Abdomen ou ad hominem? C'est la question que je me pose lundi matin lorsque je découvre que mon flanc gauche est orné d'une gigantesque protubérance, comme de la graisse accumulée dans les poignées d'amour - mais d'un seul côté.
Je me précipite au dispensaire: Cristiane l'infirmière me palpe, me demande si je n'ai pas tout simplement grossi - mais le flanc droit est normal, lui. Elle appuie: je ne sens rien. Ce n'est pas une hernie, dit-elle. Si tu n'éprouves aucune douleur, je ne vois pas ce que c'est.
Je rentre au poste de la FUNAI, je pense à l'éléphantiasis: les bains dans la rivière asséchée créent des démangeaisons pénibles, les particules en suspension sont concentrées par l'étiage, les poissons sont parfois remplis de vers et ont un goût de vase prononcé en cette saison. Même le linge lavé dans cette eau-là finit par gratter. Journée d'angoisse et de déprime. Je transcris les entretiens et n'ai pas envie de parler.
Je me lève durant la nuit et laisse mon drap pendre hors de la moustiquaire. Quand je retourne me coucher, un papillon nocturne est entré dans mon hamac. Le lendemain matin, je suis réveillé par une sorte d'urticaire très douloureux qui me barre... la partie gauche de l'abdomen, là où l'insecte s'est manifestement promené. Je découvre ainsi la "papillonite", démangeaison provoquée par les écailles d'un papillon femelle.
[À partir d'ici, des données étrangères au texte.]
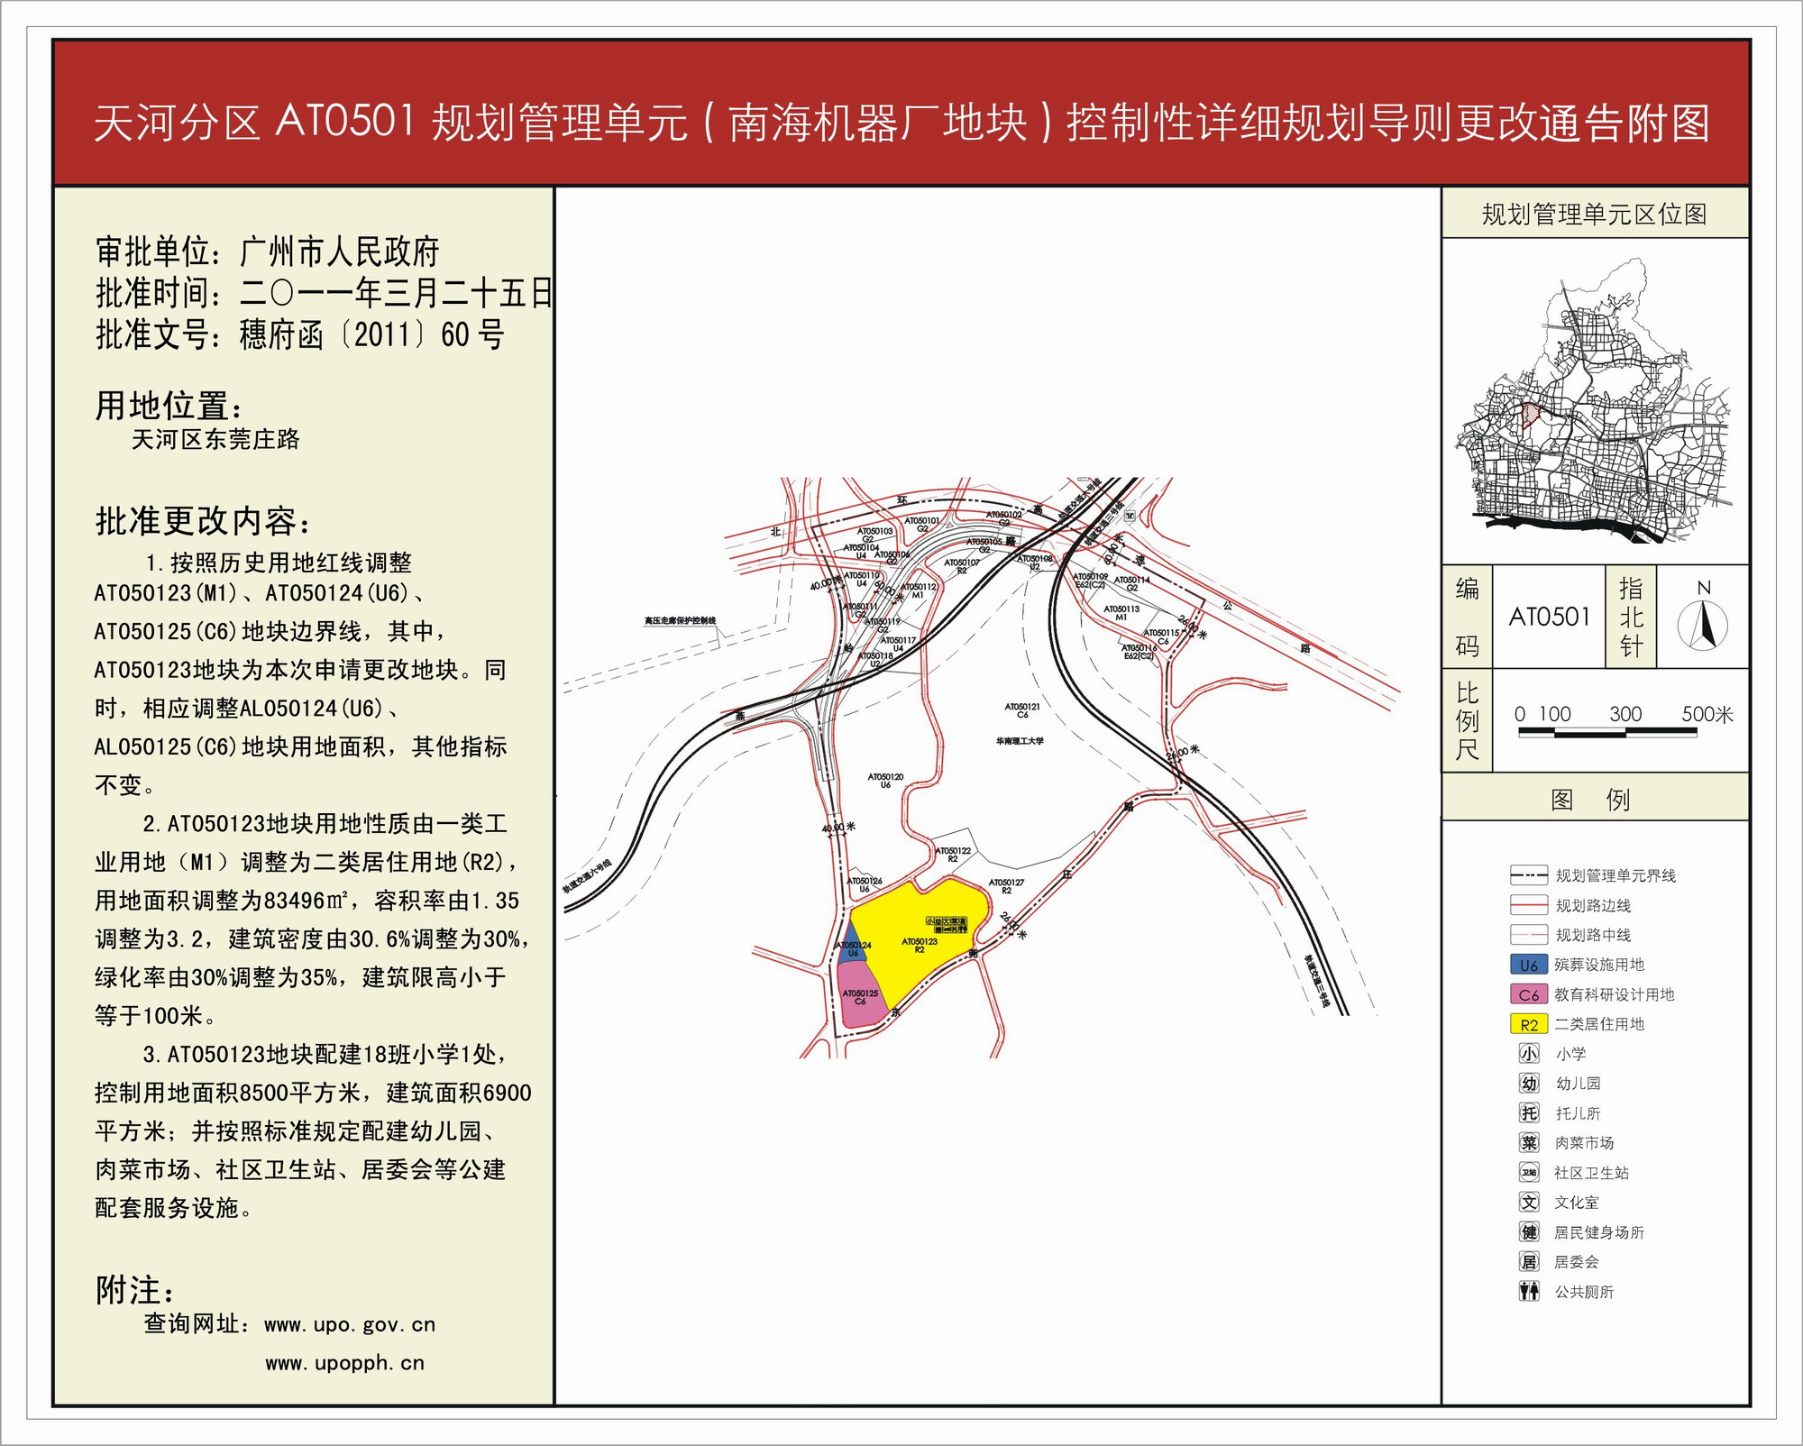Click the 居民健身场所 fitness legend icon
Viewport: 1803px width, 1446px height.
click(1529, 1231)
La nuit suivante, lorsqu'il s'agit de me lever et de me recoucher, je prends mes précautions, au point que je me jette littéralement dans le hamac en me glissant sous la moustiquaire, si lestement que je passe par dessus, et je tombe... sur le flanc gauche.
Le lendemain, je file voir Leven. "Oh, mon Dieu, mais comme tu es enflé!" Mais plutôt que de discerner quelque sort que l'on m'aurait jeté, il me parle des douleurs qu'il éprouve lui-même aux reins. Il me propose de l'huile d'andiroba (Carapa guianensis), j'enduis mon abdomen et l'épisode est terminé.